* begin RECORDS PROVIDED *
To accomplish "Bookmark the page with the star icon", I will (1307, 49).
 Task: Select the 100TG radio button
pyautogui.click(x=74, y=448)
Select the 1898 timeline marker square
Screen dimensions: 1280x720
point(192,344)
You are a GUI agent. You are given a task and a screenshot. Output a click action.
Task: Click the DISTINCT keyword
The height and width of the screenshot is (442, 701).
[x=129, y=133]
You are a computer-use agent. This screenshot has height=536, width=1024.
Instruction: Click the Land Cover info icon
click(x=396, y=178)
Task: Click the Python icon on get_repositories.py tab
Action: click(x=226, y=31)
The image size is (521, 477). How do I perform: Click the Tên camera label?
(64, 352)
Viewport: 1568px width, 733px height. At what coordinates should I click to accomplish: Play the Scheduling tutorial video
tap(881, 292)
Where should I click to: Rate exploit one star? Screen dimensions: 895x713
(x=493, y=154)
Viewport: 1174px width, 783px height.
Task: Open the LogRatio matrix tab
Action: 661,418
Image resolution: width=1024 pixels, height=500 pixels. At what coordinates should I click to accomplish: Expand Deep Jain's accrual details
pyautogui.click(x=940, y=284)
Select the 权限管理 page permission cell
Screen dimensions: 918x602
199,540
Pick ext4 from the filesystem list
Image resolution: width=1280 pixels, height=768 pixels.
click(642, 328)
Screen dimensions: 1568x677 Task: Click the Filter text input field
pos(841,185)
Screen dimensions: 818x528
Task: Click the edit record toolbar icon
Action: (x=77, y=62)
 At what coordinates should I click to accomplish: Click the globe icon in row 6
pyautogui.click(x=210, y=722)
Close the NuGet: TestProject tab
* end RECORDS PROVIDED *
## WHAT IS NEEDED
Copy every row above back out word for word, with nothing changed or left out.

## RESULT OF THE TASK
To accomplish "Bookmark the page with the star icon", I will (1307, 49).
 Task: Select the 100TG radio button
pyautogui.click(x=74, y=448)
Select the 1898 timeline marker square
Screen dimensions: 1280x720
point(192,344)
You are a GUI agent. You are given a task and a screenshot. Output a click action.
Task: Click the DISTINCT keyword
The height and width of the screenshot is (442, 701).
[x=129, y=133]
You are a computer-use agent. This screenshot has height=536, width=1024.
Instruction: Click the Land Cover info icon
click(x=396, y=178)
Task: Click the Python icon on get_repositories.py tab
Action: click(x=226, y=31)
The image size is (521, 477). How do I perform: Click the Tên camera label?
(64, 352)
Viewport: 1568px width, 733px height. At what coordinates should I click to accomplish: Play the Scheduling tutorial video
tap(881, 292)
Where should I click to: Rate exploit one star? Screen dimensions: 895x713
(x=493, y=154)
Viewport: 1174px width, 783px height.
Task: Open the LogRatio matrix tab
Action: 661,418
Image resolution: width=1024 pixels, height=500 pixels. At what coordinates should I click to accomplish: Expand Deep Jain's accrual details
pyautogui.click(x=940, y=284)
Select the 权限管理 page permission cell
Screen dimensions: 918x602
199,540
Pick ext4 from the filesystem list
Image resolution: width=1280 pixels, height=768 pixels.
click(642, 328)
Screen dimensions: 1568x677 Task: Click the Filter text input field
pos(841,185)
Screen dimensions: 818x528
Task: Click the edit record toolbar icon
Action: (x=77, y=62)
 At what coordinates should I click to accomplish: Click the globe icon in row 6
pyautogui.click(x=210, y=722)
Close the NuGet: TestProject tab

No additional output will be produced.